Targeted price increases were achieved across the industry, with second-quarter contract prices assessed at €2,050-2,100/tonne FD (free delivered) NWE (northwest Europe).
“We settled all our contracts at plus €200/tonne, without exception – some at even more, as they started from a lower base,” said one major European producer.
A buyer said: “It’s not very nice as a buyer. If you want the product in the second quarter, it’s going to be with a €200/tonne increase.”
Buyers understood that demand was healthy and that volumes were limited, but said that the extent of the price hikes was unreasonable.
“Is it acceptable? No. Is it fair? No. But [sellers] were all very consistent, all came with the same prices. It’s very frustrating because you don’t know why it’s going up by €200/tonne,” the buyer said.

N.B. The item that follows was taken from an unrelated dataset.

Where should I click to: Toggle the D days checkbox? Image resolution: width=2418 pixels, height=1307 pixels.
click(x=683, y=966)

“The sellers are being opportunistic. There is no rationale behind this increase. It’s killing the business,” the buyer added.
Buyers said they were able to obtain the material they required, but volumes out of contract were difficult to secure. Imports from Asia were also limited, as buying interest in the region remained robust.

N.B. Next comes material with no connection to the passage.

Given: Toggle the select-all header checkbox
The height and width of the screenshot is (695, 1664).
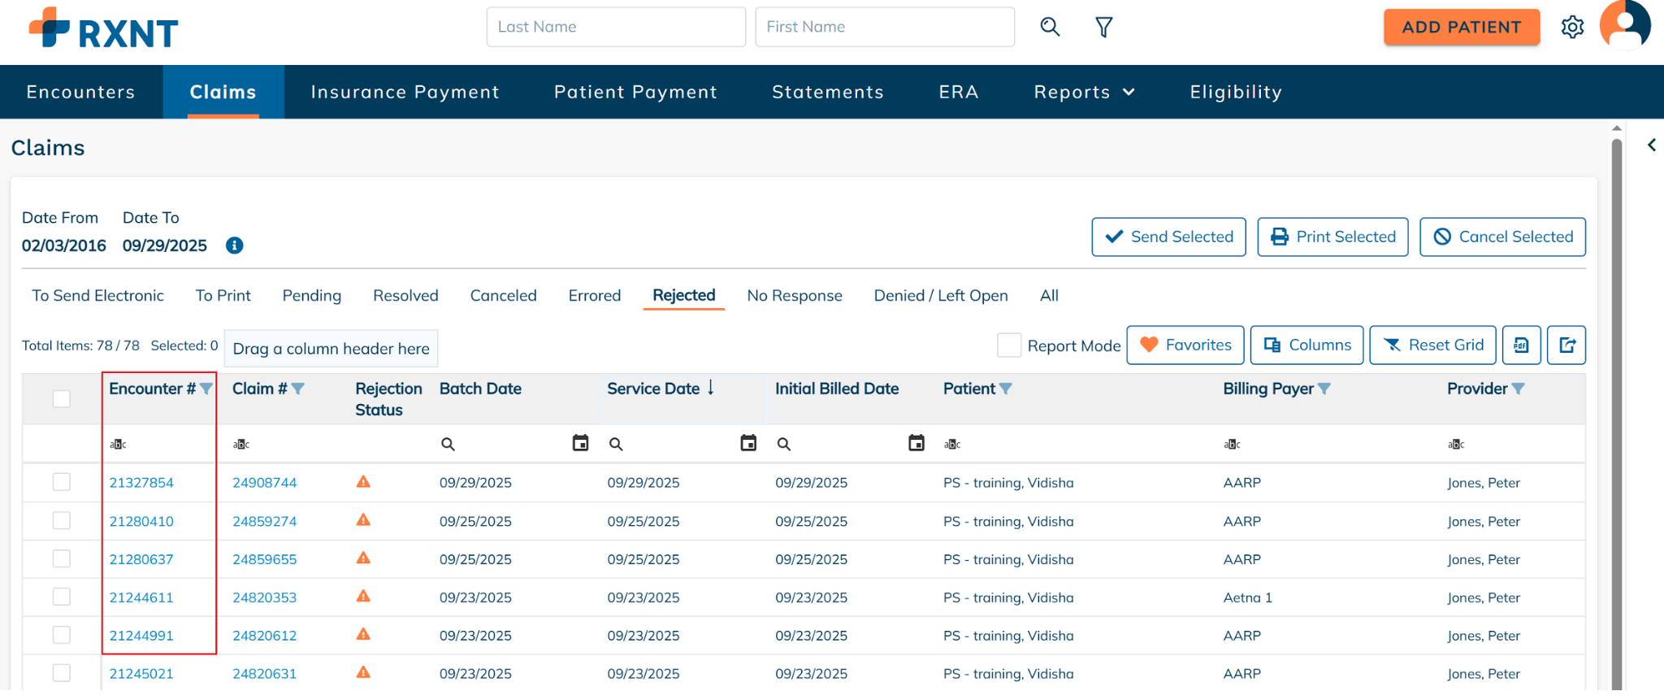Looking at the screenshot, I should pos(62,399).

According to sellers, strong demand and volatility in crude prices and other raw materials, such as methanol and natural gas, as well as energy costs, led to the €200/tonne quarterly increase in prices.
“Demand continues to be strong, then there’s crude oil…it’s an uncertain time and we have limited supply,” a seller said.
Producers also spoke of the continued pressure on operating margins. Demand was said to have increased by 5-6% from last year’s levels, and suppliers said there are now insufficient volumes in the market to meet consumption.
“We are seeing good demand from all downstream sectors. Polybutylene terephthalate [PBT], polyurethane [PU] and fibre producers are all running at high utilisation. The construction industry will also be pulling material from the market through the quarter,” a seller said.
BDO and its derivatives, tetrahydrofuran (THF) and PBT, were tight, exerting availability constraints along the supply chain.
“Some customers are asking for more and we are having to say no, and having to be very careful with our stock,” another BDO seller said.
However, a buyer who admitted that offtake was healthy said: “Demand is at a high level but not at its maximum, and I have no trouble getting material. I feel very strongly that producers are wrongly manipulating the market.”
BDO is used industrially as a solvent and in the manufacture of some types of plastics, elastic fibres and polyurethanes. Almost half of it is dehydrated to THF to make fibres such as elastane (or spandex).